Einige Nutzer behaupteten, sie sehe nicht wiederzuerkennen aus, während andere sagten, sie sei „zu dünn“. Das Foto ging so schnell viral, dass viele es für authentisch hielten, ohne innezuhalten und zu prüfen, woher es kam.

Doch es gab ein wichtiges Detail: Das Bild war nicht echt, sondern ein mit künstlicher Intelligenz erstelltes oder verändertes Foto. Trotzdem schaffte es, Tausende Kommentare und Diskussionen über Kellys Aussehen auszulösen, bevor vielen klar wurde, dass sie auf etwas reagierten, das nie passiert war.
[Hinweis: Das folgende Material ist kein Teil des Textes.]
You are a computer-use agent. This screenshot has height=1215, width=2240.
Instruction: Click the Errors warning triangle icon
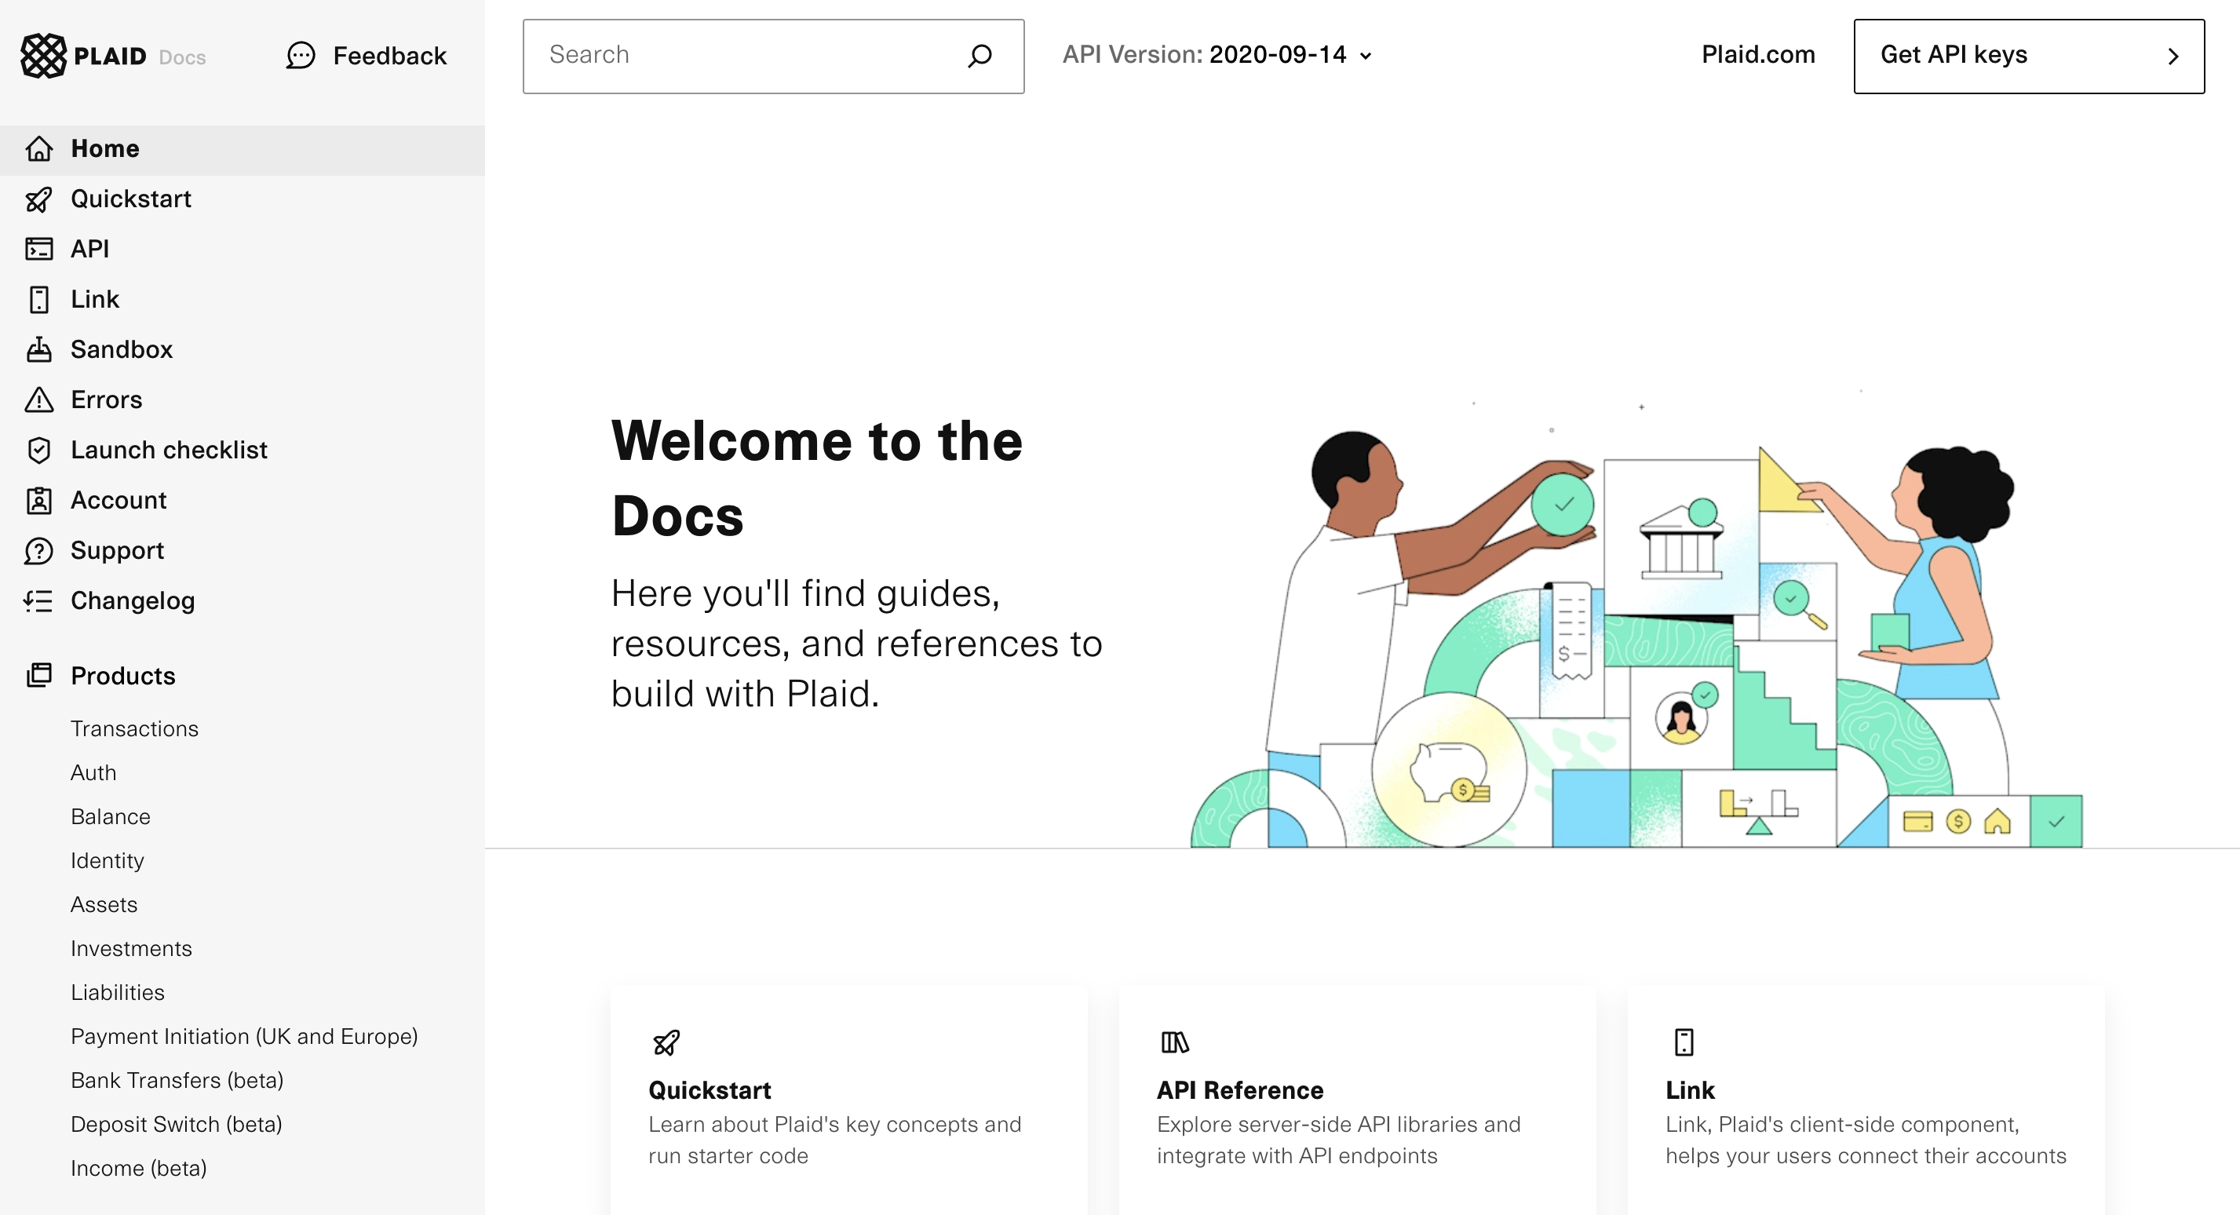(38, 400)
Und damit blieb am Ende eine unangenehme Frage im Raum stehen: Wenn ein gefälschtes Bild so viel Kritik auslösen kann, wie schnell urteilen wir dann im Internet über Menschen?

Im Fall von Kelly hat die Situation außerdem einen viel sensibleren Kontext. Nach den Kommentaren, die sie über ihr Aussehen bei den Brit Awards 2026 erhielt, erklärte sie, dass sie nach dem Tod ihres Vaters, Ozzy Osbourne, eine tiefe Trauer durchlebt. Ihren eigenen Worten zufolge hat der Verlust verschiedene Aspekte ihres Lebens beeinflusst, darunter ihr emotionales Wohlbefinden und ihre täglichen Gewohnheiten.

Deshalb bat sie um etwas ganz Einfaches: ein wenig Empathie. Denn am Ende steht hinter den Schlagzeilen, den viralen Fotos und den Kommentaren in den sozialen Medien immer noch ein Mensch, der sich einem der schwierigsten Momente seines Lebens gegenübersieht.